Desde o sábado, o vendedor tem tentado entender o que aconteceu. Na última terça-feira, participou de uma reconstituição dos fatos. A principal hipótese, segundo a Polícia Civil, é de que houve uma tentativa de assalto. O caso é tratado como homicídio qualificado.
— Agora eu não sei o que fazer. Estou sem rumo. Pretendo até me mudar com o Cauã para outro lugar, não tenho mais estrutura para ficar naquela casa. Tudo está do jeito que ela deixou, do jeito que ela gostava. Só não posso deixar a peteca cair por causa do meu filho, que é minha força. Tenho de seguir — desabafa Ramos, que vivia com Munike em uma casa no bairro Sarandi, aos fundos do terreno da mãe dela.
Segundo ele, a repercussão do caso fez com que a família recebesse solidariedade de psicólogos, que ofereceram consultas gratuitas. Serviço de funeral também foi ofertado.
O corpo de Munike foi velado na última segunda-feira, e a família aguarda liberação judicial para cremá-lo. Além do marido e do filho, ela deixa três irmãs e a mãe.
Para Ramos, a frustração é ainda maior ao saber que outros casos parecidos já haviam sido relatados naquele mesmo local, mas as autoridades não agiram a tempo de evitar a morte de sua esposa. Mesmo assim, ele pede providências:
— Quero evitar que aconteça outra devastação, como aconteceu na minha família. Se a concessionária colocar câmeras ali, gradear os acessos já é válido. Não vai fazer a minha esposa voltar, mas não deixa de ser um bem para a comunidade. Quem vai passar ali vai lembrar dela. É uma tragédia, mas ela será lembrada eternamente.

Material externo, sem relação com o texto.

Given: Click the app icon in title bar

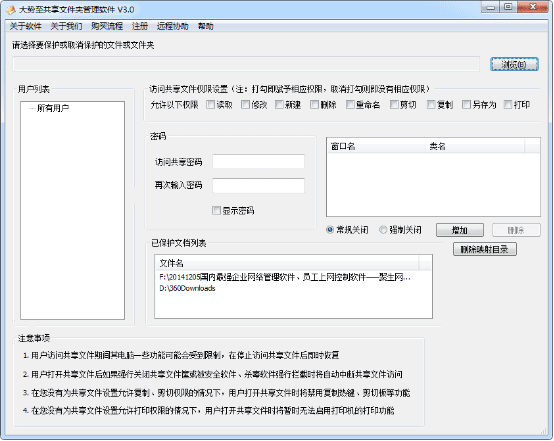Looking at the screenshot, I should coord(11,10).
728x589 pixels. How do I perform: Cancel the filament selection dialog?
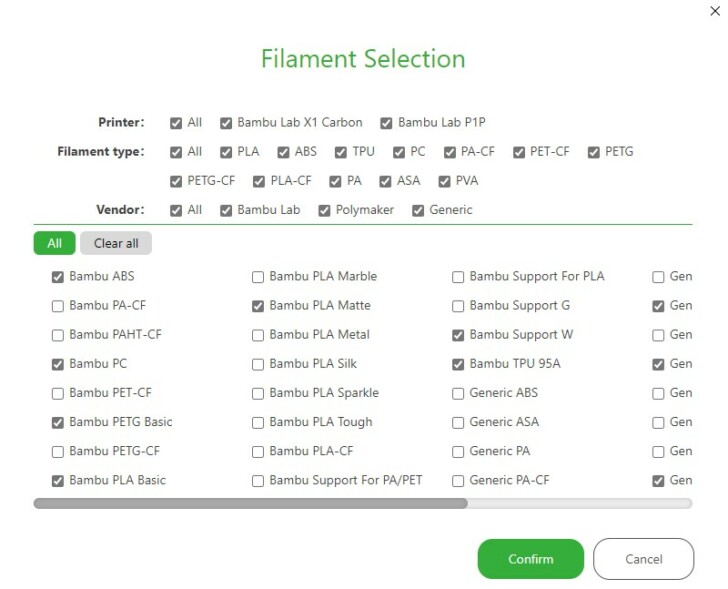(643, 559)
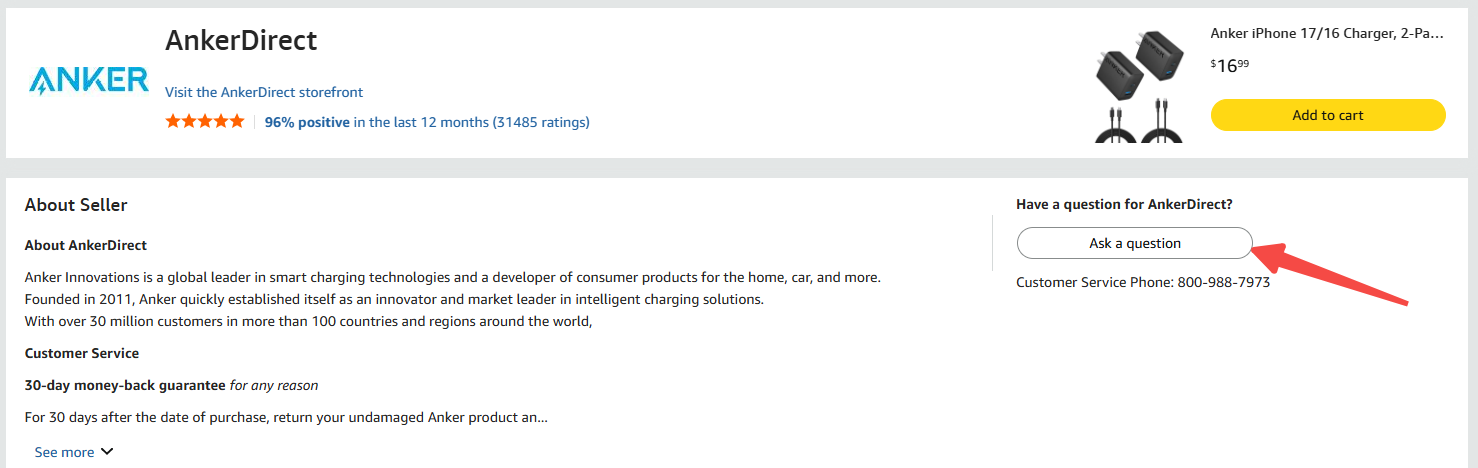Open the Anker iPhone charger product image
This screenshot has width=1478, height=468.
[1140, 85]
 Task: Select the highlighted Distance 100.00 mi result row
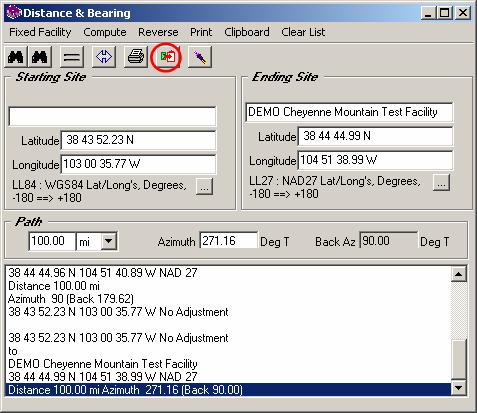[228, 390]

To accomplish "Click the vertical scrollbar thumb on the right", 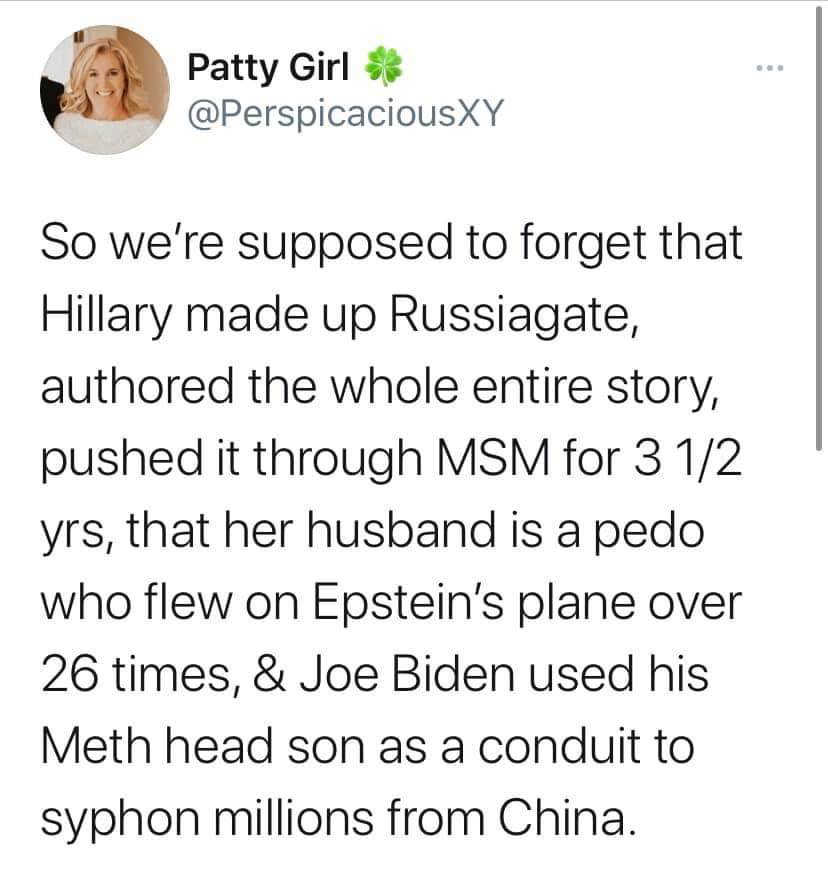I will (818, 228).
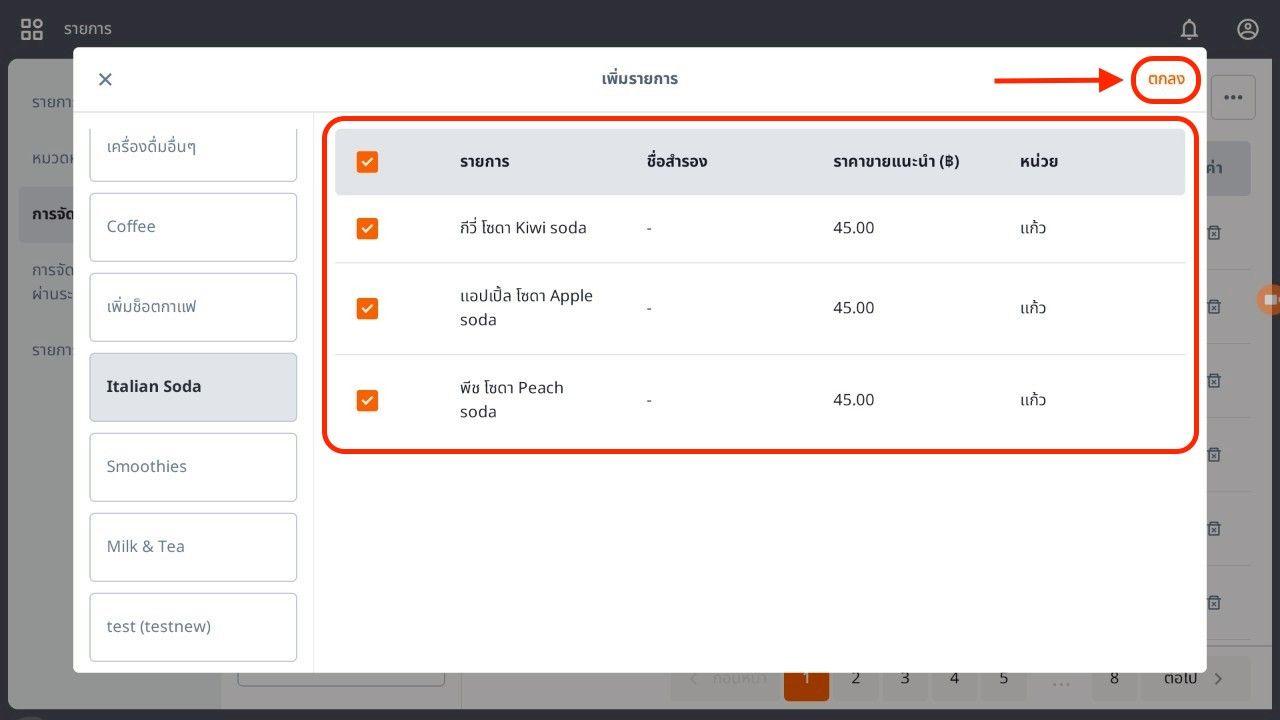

"Bem-humorada e mãe exemplar"
Familiares e amigos de Munike são unanimidade quando falam sobre sua personalidade bem-humorada e seu carinho com a família, especialmente com o filho.
Quando Cauã nasceu, Munike optou por largar o emprego de recepcionista em um hospital para se dedicar exclusivamente à criação dele. Do ano passado para cá, com a pandemia, o apego familiar se intensificou, e o casal dificilmente saía para algum passeio ou compromisso sem o filho.
— Eles não deixavam o Cauã para nada, estavam sempre grudados. Mas aquele dia ele ficou com a avó, para eles saírem comemorar Dia dos Namorados. É muito triste. Ela era uma pessoa incrível, não tinha tempo ruim, não tinha inimigos. Vai fazer muita falta — conta Paulo Dilmar Nogueira, ex-cunhado de Munike e amigo do casal.
Para Kátia Rosa, vizinha de Munike, ficarão as recordações dos bons momentos vividos nos últimos anos. Costureira, ela conta que a amiga havia marcado um horário para ir até sua casa na última segunda-feira, para conversar sobre algumas peças de roupas que gostaria de fazer.
— Ela era uma mulher vaidosa, simpática, muito bonita e faceira. Pensava em tudo, era muito detalhista. Infelizmente partiu assim, tão cedo. Tudo o que a gente espera é encontrar o responsável por isso tudo, para que a Justiça seja feita.